*Aufgabenstellung:*
• A. Übertragen Sie den Satz „Manchmal reicht auch der arabisch klingende Name eines Moderators.“ aus dem Text über die Offenen Kanäle ins Englische.
• B. Setzen Sie den Text über die Offenen Kanäle im Anschluss an seinen letzten Satz fort.

*Vorliegender Text:*
##############################
Offene Kanäle, taube Ohren

Nichtdeutsche Sendungen auf den Offenen Kanälen werden seit dem Ausbruch des Krieges besonders streng beäugt

Für die Offenen Kanäle stimmt die vielstrapazierte Phase vom „alles wird anders nach dem 11. September“ zumindest teilweise. Was die Ausstrahlung nichtdeutscher Sendungen anbelangt, hat sich in den letzten Wochen einiges verändert.

In der veränderten weltpolitischen Lage gerieten die „Bürgerkanäle“ schnell ins Visier von Sicherheitsexperten. Schließlich gehören sie zu den wenigen Medien, in denen auch Nichtdeutsche in ihrer eigenen Sprache für ihre Landsleute produzieren und senden können. Lange Zeit hat sich kaum jemand darum gekümmert. Doch nach den Anschlägen wird auch hierzulande oft in jedem arabischen Schriftzeichen, jeder arabisch klingenden Silbe eine geheime Terrorbotschaft vermutet. Manchmal reicht auch der arabisch klingende Name eines Moderators.

Das bekam der in Offenbach lebende Computerkaufmann Saeed Habibzadeh zu spüren. Ihm wurde vom Direktor der hessischen Landesanstalt für privaten Rundfunk (LPR) am 8. Oktober die Sendeerlaubnis für einen Beitrag mit dem Titel „Große Kriege – Kleine Kriege“ entzogen. Dabei wollte der 38-jährige Rundfunkamateur nicht etwa über die Auseinandersetzung USA gegen Afghanistan berichten. Die Sendung sollte sich vielmehr um zwischenmenschliche Konflikte und Auseinandersetzungen in Familien und zwischen Freunden drehen.
##############################
[Datensätze zur Elementsuche]

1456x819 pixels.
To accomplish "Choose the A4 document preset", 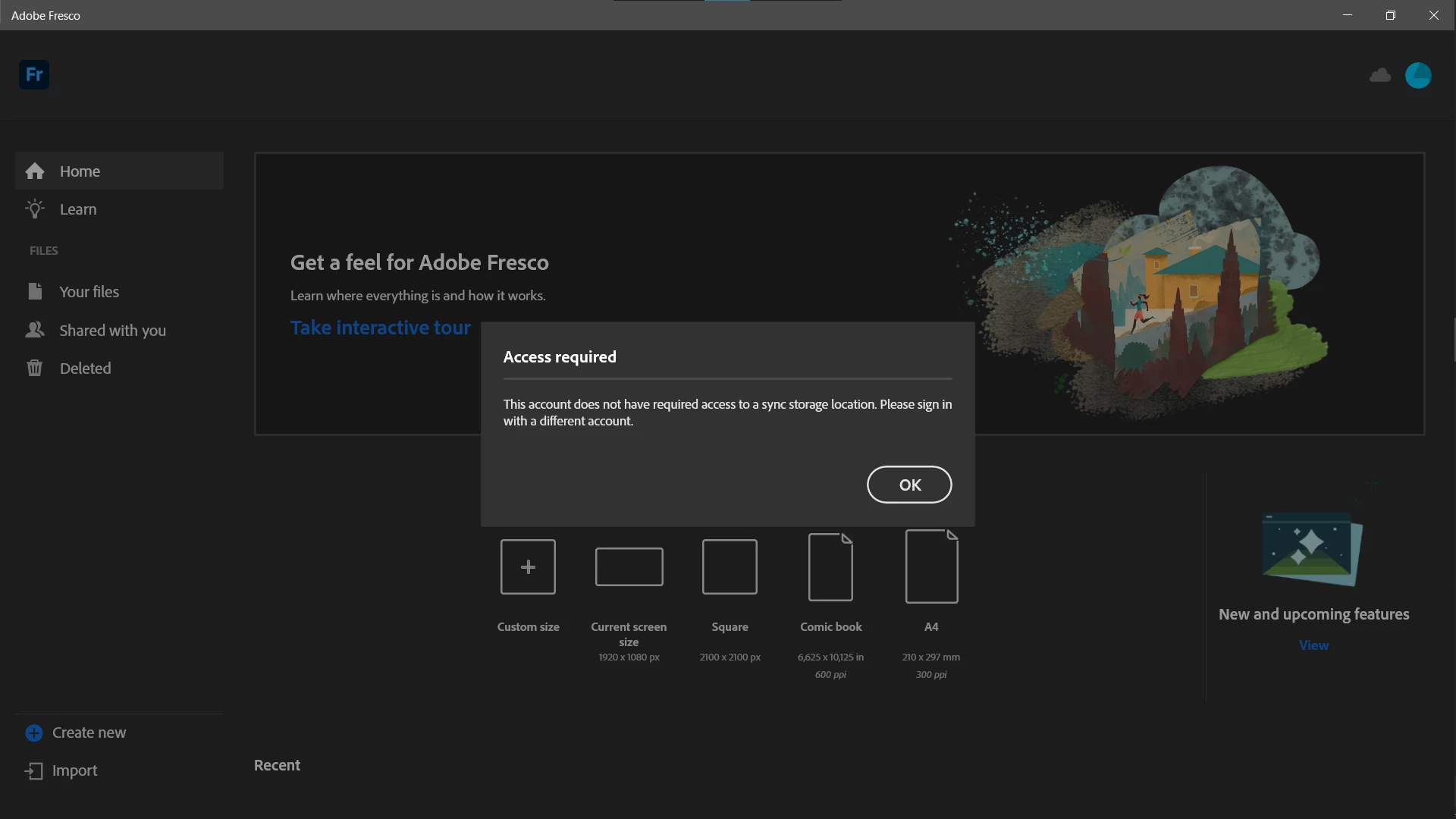I will point(931,567).
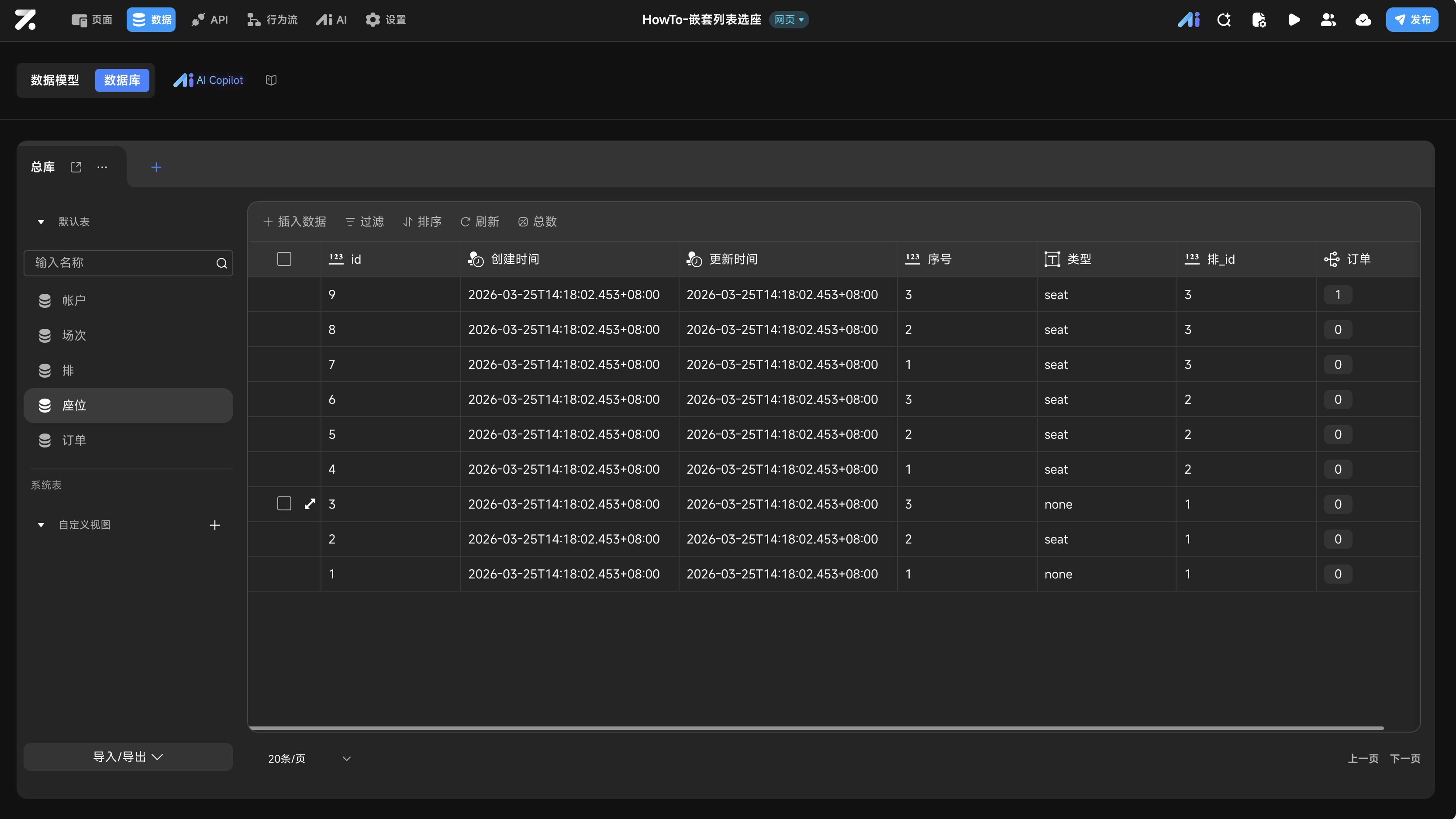Viewport: 1456px width, 819px height.
Task: Open the 网页 platform dropdown
Action: tap(788, 20)
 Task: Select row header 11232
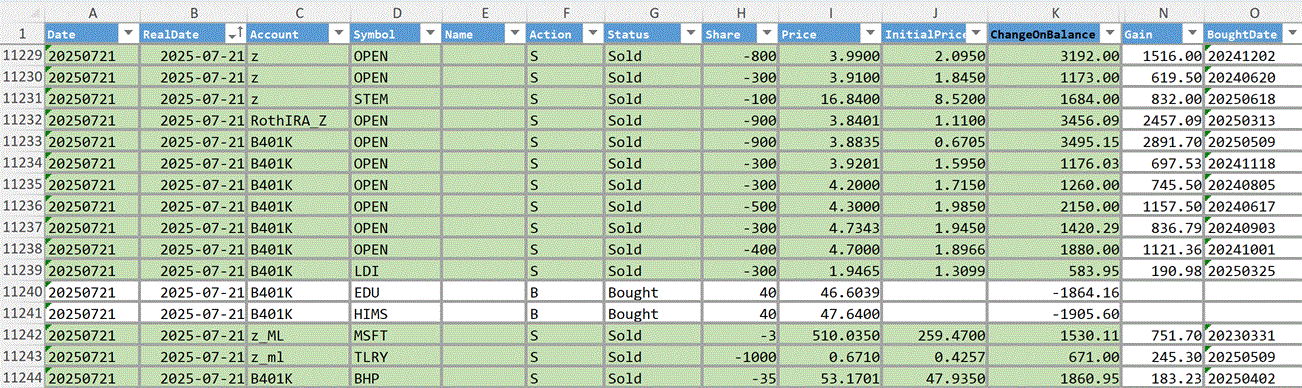tap(22, 120)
##############################
*Lösungen:*
• A. Sometimes even the Arabic-sounding name of a host is enough.

• B.
Der Vorsitzende des medienpolitischen Ausschusses der CDU, Hermann Schoppe, brachte allerdings die politische Dimension in die Angelegenheit. Habibzadeh habe in einer Sendung am 17. September den US-Präsidenten Bush mit Stalin und Hitler verglichen, monierte der Parlamentarier in einer Sitzung der Landesanstalt. Das bestreitet Habibzadeh. Er habe lediglich zum Nachdenken anregen wollen und habe daher kritisch angemerkt, dass die gesamte militärische Macht jetzt in der Hand des US-amerikanischen Präsidenten liegt.

Doch solche Eingriffe wie bei Habibzadeh sind im Offenen Kanal auch nach dem 11. September eher die Ausnahme geblieben. Die Maßnahmen waren meist subtiler. So müssen jetzt Nutzer der Offenen Kanäle in Hessen vor der Ausstrahlung bei der LPR eine Inhaltsangabe einreichen. Die Beauftragte für Offene Kanäle in Hessen, Angelika Jaenicke, kann darin allerdings keine Zensur erkennen. Manche Betroffenen sehen das allerdings anders. So sprechen in Hessen lebende iranische Oppositionelle, die seit Jahren einmal wöchentlich die Sendung „Simaye Asadi“ (Das Bildnis der Freiheit) ausstrahlen, von „einer Art Kontrolle“ und von einen Generalverdacht, dem sie als Muslime nach den Anschlägen in den USA ausgesetzt seien.

Auch die für den Offenen Kanal Berlin verantwortliche Freie Sendeanstalt Berlin hat nach dem 11. September einschränkende Regelungen für islamische Sendungen erlassen. So seien Live-Sendungen nicht mehr möglich. Sendungen in ausländischer Sprache müssen vor der Sendung in deutscher Übersetzung eingereicht werden. Eine Praxis, die bei den Offenen Kanälen Schleswig-Holsteins schon seit Jahren üblich ist.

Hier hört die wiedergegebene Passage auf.